Los recursos metodológicos a emplear fueron la demografía, el análisis cuantitativo, el análisis de estructuras a largo plazo (la longue durée de los Annales), la historia oral y el análisis de contenido. Mediante la demografía y el análisis cuantitativo, estos historiadores pretendían identificar, integrar y analizar las transformaciones poblacionales y estructurales de la economía en Puerto Rico, ver cómo cambiaba la organización de la producción, así como estudiar el papel de la clase trabajadora y, aunque a menores rasgos, de la mujer en el desarrollo social y político del país.
Una vez comenzada la década de 1990, la nueva historia ya había entrado en crisis por la llegada de nuevas vertientes intelectuales y académicas al país. El terreno de operación de esas recientes maniobras intelectuales lo fue la teoría. Los duros cuestionamientos a la objetividad por el giro lingüístico o cultural y el surgimiento de los estudios subalternos y de género socavaron los espacios de poder ocupados por aquellos integrantes de la “nueva” historia. Las metodologías de las ciencias sociales ahora resultaban increíblemente problemáticas por su fuerte componente determinista y su confianza “ciega” en la ciencia. Asimismo, el uso irreflexivo de categorías e identidades como cultura, nación, mujer, hombre, heterosexual y homosexual, por mencionar sólo algunos ejemplos, comenzó a ser seriamente criticado.
Al grupo de académicos e intelectuales que sostuvieron estos planteamientos y otros más le llamaron “los posmodernos”, una especie de identidad difusa que les fue impuesta pues ninguno de ellos la asumió voluntariamente. Los señalamientos de los historiadores de la “nueva” historia y de otros intelectuales surgían como respuestas a las críticas del concepto de nación, así como del nacionalismo como proyecto político y cultural.3Algunos señalaban, como lo hace García, el hecho de que “los posmos” armaran sus planteamientos en una enjundiosa verbosidad y en un intricado juego léxico que dificultaba el acceso a lo que se comunicaba. Para muchos intelectuales esto constituía cierta arrogancia del saber, ¿quizá porque se veían reflejados? De forma trillada, su expresión gráfica ha venido a estar representada por el tropo del paréntesis –esa herramienta visual y lingüística que abre posibilidades significativas que apuntan a la polisemia de las palabras y la apertura de la comunicación-.

**Completa lo siguiente:**
1) Según el fragmento, ¿en qué década ya había entrado en crisis la nueva historia?
2) Cambia "historiadores" por "investigadores" y reescribe el tramo del fragmento que va de "Los recursos metodológicos" hasta "político del país.".
El listado no guarda relación con el fragmento.

**Datos dados:**
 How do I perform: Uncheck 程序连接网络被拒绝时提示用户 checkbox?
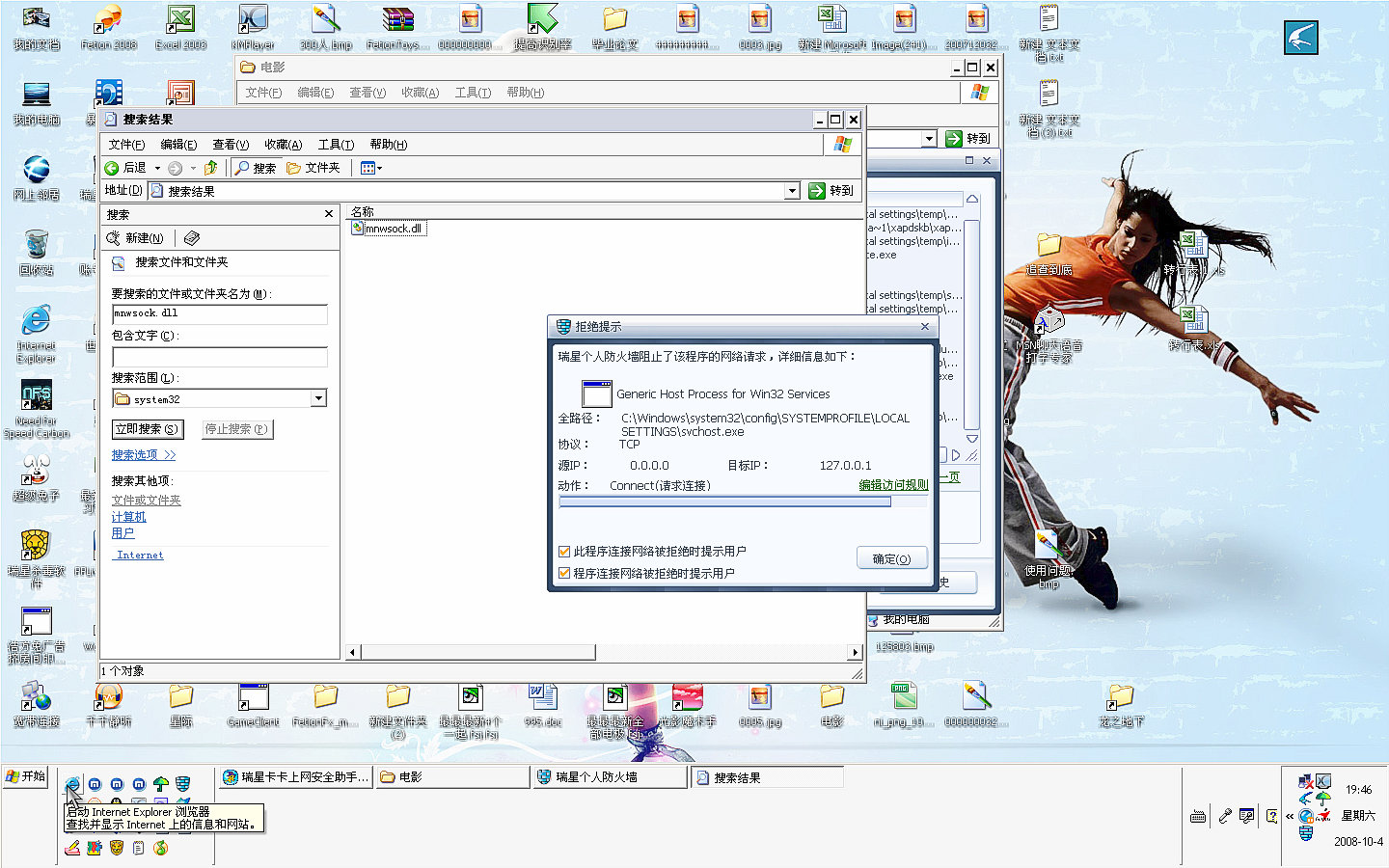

**Soluciones:**
1) En la década de 1990.

2)
Los recursos metodológicos a emplear fueron la demografía, el análisis cuantitativo, el análisis de estructuras a largo plazo (la longue durée de los Annales), la historia oral y el análisis de contenido. Mediante la demografía y el análisis cuantitativo, estos investigadores pretendían identificar, integrar y analizar las transformaciones poblacionales y estructurales de la economía en Puerto Rico, ver cómo cambiaba la organización de la producción, así como estudiar el papel de la clase trabajadora y, aunque a menores rasgos, de la mujer en el desarrollo social y político del país.